What is a „mechanistic explanation“?23.03.2017
What is a ‚mechanistic explanation‘? In my experience, many people tend to misunderstand this in terms of a ‘mechanical explanation’ especially when knowing that a mechanistical explanation should establish causal claims. So, is this a revival of 18th century mechanical thinking? Surely, not. In my work on philosophical aspects of neuroeconomics, I submit strong non-reductionist claims, and I think that mechanistical explanations allow for just that, making non-reductionist causal claims. I also adopt ‘naturalism’ in the sense of causal physical closure of the world, but I do not think that this implies that, for example, ultimately neuroscience would be able to explain all human behaviour in terms of neurophysiological facts.
‘Mechanistic’ is derived from ‘mechanism’ (and not ‘mechanics’). A mechanism is a complex entity that generates certain phenomena, after receiving some input. Mechanistic explanations aim at opening the black boxes of mechanisms and at understanding how the different parts work together. Complexity means, for example, the existence of multiple levels, and mutual relationships between parts and whole. That is why another term for ‘mechanistic explanation’ is ‘constitutive explanation’: What constitutes the entity that has the causal capacity to generate a certain phenomenon?
Let me give you the example that we discussed at our recent workshop of the Witten group, herding. Economists explain herding on financial markets (resulting in ‘bubbles’, for instance) as a possible equilibrium state of a market in which private and public information is processed by rational agents. From the mechanistic perspective, this explains nothing. Indeed, other sciences that deal with herding look at many different phenomena which might have causal relevance, such as psychological contagion of emotional states across agents. In this case, a mechanistic explanation may indeed move down even to the most basic level of neurophysiological phenomena, such as ‘mirror neurons’. But in my view, that would be necessarily incomplete. Other disciplines such as econophysics would emphasize network structures, such as centrality of networks, asymmetries of communication flows etc. These are certainly not neurophysiological facts.
A major task of mechanistic explanations is to integrate these different disciplinary views on a phenomenon into one single description in which these different views identify parts of the mechanism. That is why mechanistic explanations are non-reductionist: We put together the neuroscience and the network perspective in one picture, thus identifying different levels of the mechanism which are not reducible to the other.

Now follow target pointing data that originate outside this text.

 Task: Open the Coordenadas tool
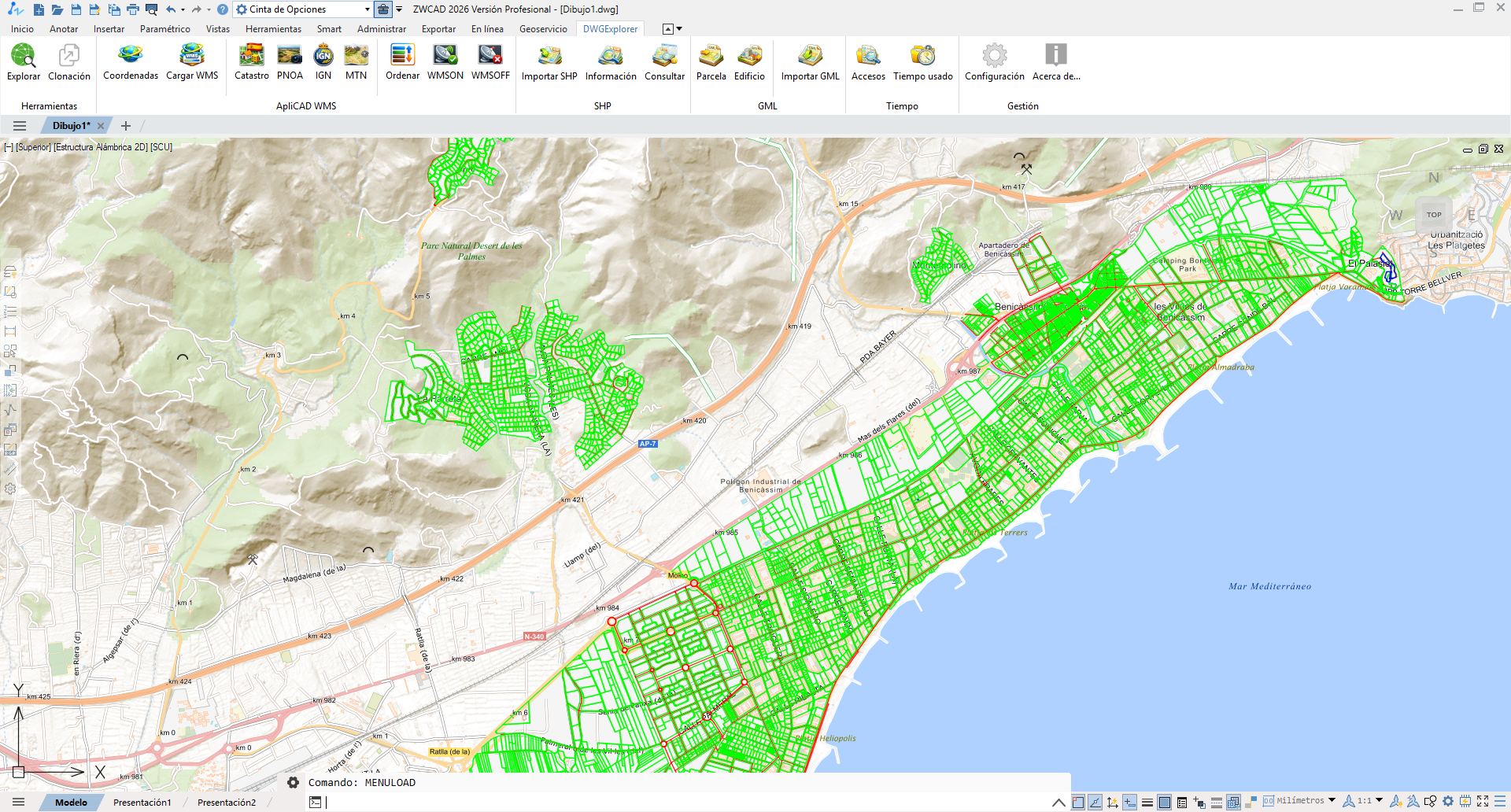[x=130, y=63]
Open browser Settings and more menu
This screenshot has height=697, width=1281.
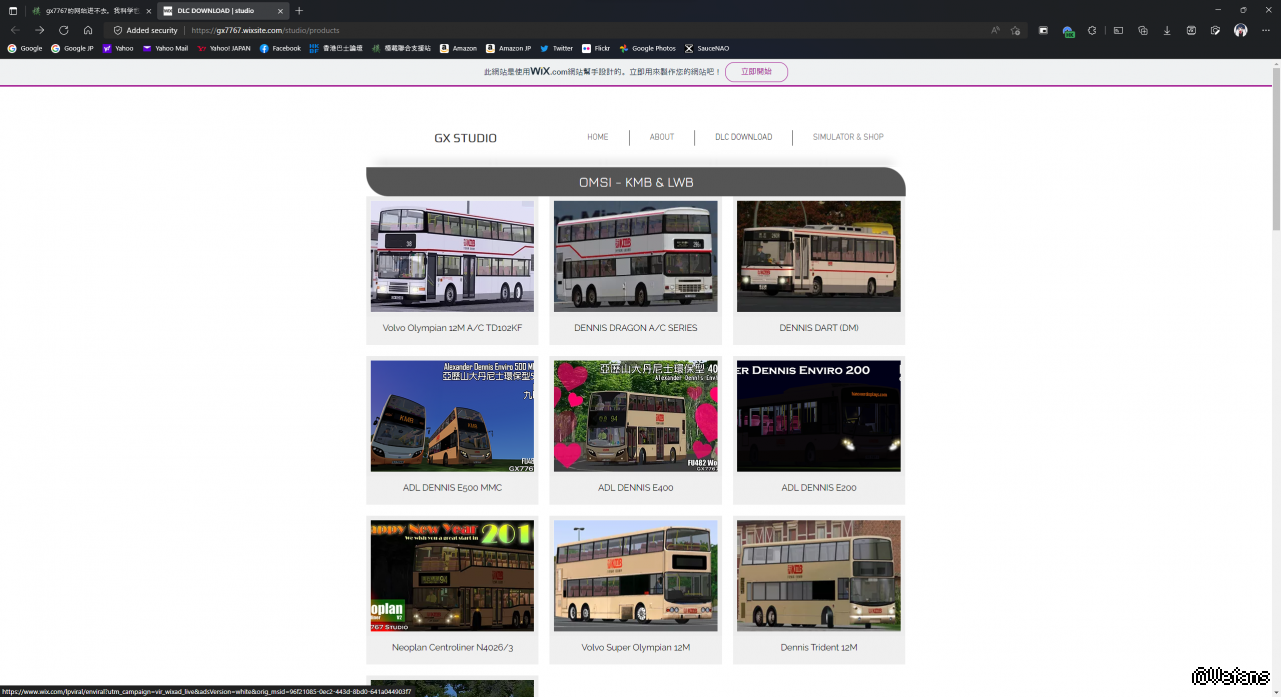point(1264,30)
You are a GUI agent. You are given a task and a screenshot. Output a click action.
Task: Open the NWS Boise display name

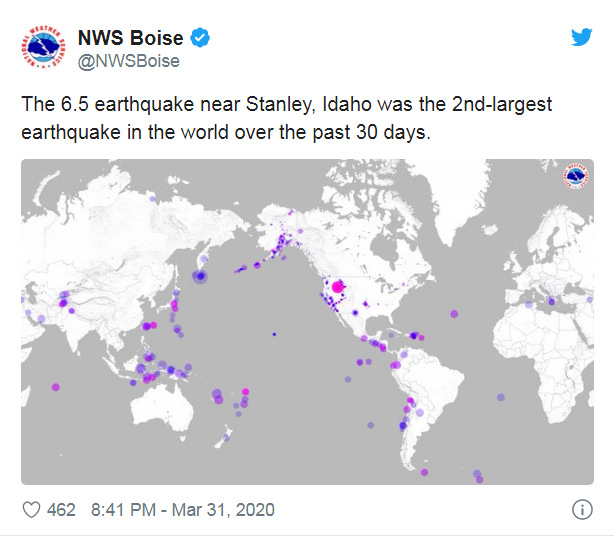point(130,38)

Yet, they are causally connected in generating the phenomenon in question, the ‘herd’.
I think that mechanistical explanations are the current methodological gold standard in organizing cross-disciplinary research. They impose intellectual discipline, beginning with simple questions such as, ‘where are the boundaries of the mechanism?’, ‘what are the parts of the mechanism?’, and so on. For example, considering herding, most economists just think of herding being a phenomenon of ‘the market’, thereby falsely hypostasising the equilibrium state. That overlooks the basic fact that ‘the herd’ can only exist because there is the other side of the market, that is agents who do not follow the herd, and transact with the agents in the herd. So, the interesting question is, why are some agents part of the herding mechanism, and others not? The boundaries of the herding mechanism are not congruent with the boundaries of the market.
It seems to me, even though mechanistic explanations pay full respect to complexity, they still are amazingly simple in terms of claims and structure – conventional economics often does it just the other way round, approaching simple phenomena by means of ever complex models.